=== Text provided ===
# # # #
Now Cortes is determined to find California. Between 1532 and 1539 he would pour a substantial amount of his wealth into expeditions searching for the island. All of that was yet to come though. The Spanish Crown was not particularly excited by Cortes’ letter, although they did like the sound of gold and pearls. They were more concerned with the expansion of territory and power of the conquistador and so instead of being sent to explore the coastline, he is sent to Honduras to supress a revolt. By the time he was back in Mexico, he was wrapped up in a number of controversies ranging from brutality towards both the Spaniards and the natives to installing corrupt officials. A judge, Luis de Ponce was sent from Spain to investigate the situation. The man sent to investigate Cortes died of illness 15 days after arriving in the New World. His named successor lasted a little longer: 7 and a half months. The death of one judge could be seen as unfortunate but two in such short succession looked suspicious. Cortes was accused of foul play with the newly arrived Guzman doing much of the finger pointing. Cortes’ exploration efforts would have to be put on hold while he went to Spain to defend himself.
This left the explorations open for Guzman who wrote to the Spanish crown in 1530: “I shall go to find the Amazons, which some say dwell in the Sea, some in an arm of the Sea, and that they are rich, and accounted of by the people for goddesses.” He found nothing though. Only terrified women and children and settlements devoid of men who had fled to the mountains, hearing that the brutal Spaniards were coming. Cortes’ rival, Guzman had failed to find California, but this did not dishearten Cortes, if anything it came as a relief as now he could be the one to find the island of gold.
He returned from Spain in 1530. He had not been welcomed as he had expected by the Spanish monarchs but he had succeeded in convincing them of his innocence as well as managing to get them to grant him the title of “Marquis of the Valley of Oaxaca,” essentially giving him control over a large and wealthy portion of South Western Mexico. And with all this money, he used a large portion to search for California. He sent off his first expedition in 1532 which ended in disaster. One ship mutinied and the other disappeared without trace.
The following year two more ships were sent to search for the first that had gone missing, as well as the illusive island. Again, the voyage was a disaster. The two ships got split up. One mutinied and the other quickly ran out of supplies and had to return back south. The ship of mutineers had made a discovery though. They had landed on an island, rich in pearl fisheries but inhabited by fierce natives that killed the leader of the mutineers. The rest of the mutineers managed to escape across the gulf where their ship was confiscated by Guzman who controlled this territory and intended to use the ship for his own explorations.
Cortes wrote a letter to the Audencia, now no longer led by Guzman, complaining that Guzman had stolen his ship and intended to explore lands coveted by him. The Audencia responded by ordering Guzman to return the ship and told both men that they were not to explore the area any further.
# # # #
=== Jobs ===
1. In the account of Cortes and the search for California, what happened to Luis de Ponce after he arrived in the New World?
2. Extend the account of Cortes and the search for California by writing the paragraph that follows its final sentence.

[Data listing]
# # # #
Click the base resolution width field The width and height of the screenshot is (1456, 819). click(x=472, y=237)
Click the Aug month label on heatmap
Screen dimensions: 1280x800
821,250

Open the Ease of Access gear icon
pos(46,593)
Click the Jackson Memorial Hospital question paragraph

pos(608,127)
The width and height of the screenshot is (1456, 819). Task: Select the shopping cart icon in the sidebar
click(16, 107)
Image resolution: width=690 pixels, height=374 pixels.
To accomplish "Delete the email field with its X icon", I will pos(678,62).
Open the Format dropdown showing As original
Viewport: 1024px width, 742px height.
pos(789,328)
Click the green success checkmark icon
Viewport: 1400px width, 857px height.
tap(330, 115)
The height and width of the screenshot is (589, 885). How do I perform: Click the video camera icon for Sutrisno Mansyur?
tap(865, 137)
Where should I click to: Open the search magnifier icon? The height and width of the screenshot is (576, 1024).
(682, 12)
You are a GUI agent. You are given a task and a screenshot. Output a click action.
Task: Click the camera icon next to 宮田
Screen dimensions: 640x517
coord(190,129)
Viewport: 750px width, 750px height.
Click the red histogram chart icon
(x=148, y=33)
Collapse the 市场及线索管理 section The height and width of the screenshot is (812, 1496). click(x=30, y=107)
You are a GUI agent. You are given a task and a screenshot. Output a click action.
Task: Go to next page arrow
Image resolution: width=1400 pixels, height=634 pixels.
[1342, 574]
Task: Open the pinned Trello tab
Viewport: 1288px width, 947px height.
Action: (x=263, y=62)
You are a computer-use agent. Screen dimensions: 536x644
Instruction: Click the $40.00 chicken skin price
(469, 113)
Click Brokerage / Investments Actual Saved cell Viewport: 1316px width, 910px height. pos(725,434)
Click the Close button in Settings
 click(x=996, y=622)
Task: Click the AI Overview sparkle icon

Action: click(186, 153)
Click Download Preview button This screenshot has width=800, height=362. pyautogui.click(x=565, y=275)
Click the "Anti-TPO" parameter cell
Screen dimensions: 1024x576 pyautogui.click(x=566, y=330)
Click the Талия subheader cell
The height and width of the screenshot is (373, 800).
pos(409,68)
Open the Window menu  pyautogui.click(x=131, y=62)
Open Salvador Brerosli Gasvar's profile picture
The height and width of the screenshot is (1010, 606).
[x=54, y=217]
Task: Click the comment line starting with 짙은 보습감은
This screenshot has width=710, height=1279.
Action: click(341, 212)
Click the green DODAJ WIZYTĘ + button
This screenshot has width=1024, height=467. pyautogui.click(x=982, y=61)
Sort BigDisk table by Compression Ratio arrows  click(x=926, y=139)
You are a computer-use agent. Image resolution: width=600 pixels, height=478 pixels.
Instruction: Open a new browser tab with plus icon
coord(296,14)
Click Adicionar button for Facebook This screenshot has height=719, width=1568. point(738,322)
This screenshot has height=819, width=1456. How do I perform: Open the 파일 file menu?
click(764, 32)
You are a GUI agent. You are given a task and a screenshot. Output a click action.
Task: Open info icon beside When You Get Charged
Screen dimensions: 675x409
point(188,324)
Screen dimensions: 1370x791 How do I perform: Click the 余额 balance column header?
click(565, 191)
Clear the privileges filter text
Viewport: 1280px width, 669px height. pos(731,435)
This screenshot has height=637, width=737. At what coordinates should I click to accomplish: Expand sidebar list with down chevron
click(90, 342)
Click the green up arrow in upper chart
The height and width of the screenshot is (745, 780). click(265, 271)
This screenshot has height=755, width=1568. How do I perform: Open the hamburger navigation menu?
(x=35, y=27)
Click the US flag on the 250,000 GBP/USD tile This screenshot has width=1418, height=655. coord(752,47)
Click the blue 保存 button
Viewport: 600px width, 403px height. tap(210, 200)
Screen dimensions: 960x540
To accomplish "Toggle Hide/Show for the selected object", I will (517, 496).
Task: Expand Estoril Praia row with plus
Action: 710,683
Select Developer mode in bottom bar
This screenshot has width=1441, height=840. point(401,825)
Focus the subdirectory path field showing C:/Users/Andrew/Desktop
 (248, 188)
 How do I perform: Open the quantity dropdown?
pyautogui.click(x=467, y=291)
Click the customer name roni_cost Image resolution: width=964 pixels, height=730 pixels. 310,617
# # # #
=== Results of the exercise ===
1. He died of illness 15 days after arriving.

2.
However, Cortes had a burning desire to see this pearl island for himself. Could it be the fabled island of gold? And so in 1535 he went on an expedition that he took part in himself to the tip of Baja California with 380 soldiers and settlers to establish a colony. They landed at present day La Paz and started their settlement. The settlement was a logistical nightmare. Getting supplies over from the mainland was difficult and dangerous. Cortes took part in one of these supply runs himself in which, during a storm, the ship’s pilot died and so Cortes himself had to steer the ship to safety. When he came back, he found that 23 of the colonists had already starved to death. Cortes, not wanting to witness the misery, sailed away to explore more of the coastline. He found very little of note, but this journey was significant in that it is one of the first accounts in which the name of the peninsula is written down as California.
On his return, a letter was waiting for him, calling him back to the mainland since he had been told not to carry out this expedition. He obliged, probably quite enthusiastically given the circumstances, and left the colony in the hands of Francisco de Ulloa who had been in charge of the colony while Cortes had been away. Ulloa hastily abandoned the settlement and returned to the mainland shortly after Cortes left.
The whole ordeal so far had been a disaster for Cortes, he had lost ships, men and a lot of gold funding these expeditions. Perhaps this would have been the point that he would have called it a day in his explorations of this new island, if it were not for the arrival of a very peculiar conquistador to Mexico City in 1536.
Alvar Nunuz Cabeza de Vaca’s story is an incredible one and not one I have enough time to go into detail on here. Essentially, he and his crew had been shipwrecked in Florida, and over the course of 6 years he and 2 other survivors had travelled through unknown territory across today’s United States before coming down the coastline of the Gulf of California. Upon hearing this incredible story, Cortes sat down with Cabeza de Vaca and listened as he told stories of well populated lands with wealthy cities, lying to the north of Mexico where no other Spaniard had been before. What made these claims more credible were the stories arriving in Mexico that a distant cousin of Cortes had managed to find a wealthy and advanced civilisation similar to the Aztecs in the land of Peru.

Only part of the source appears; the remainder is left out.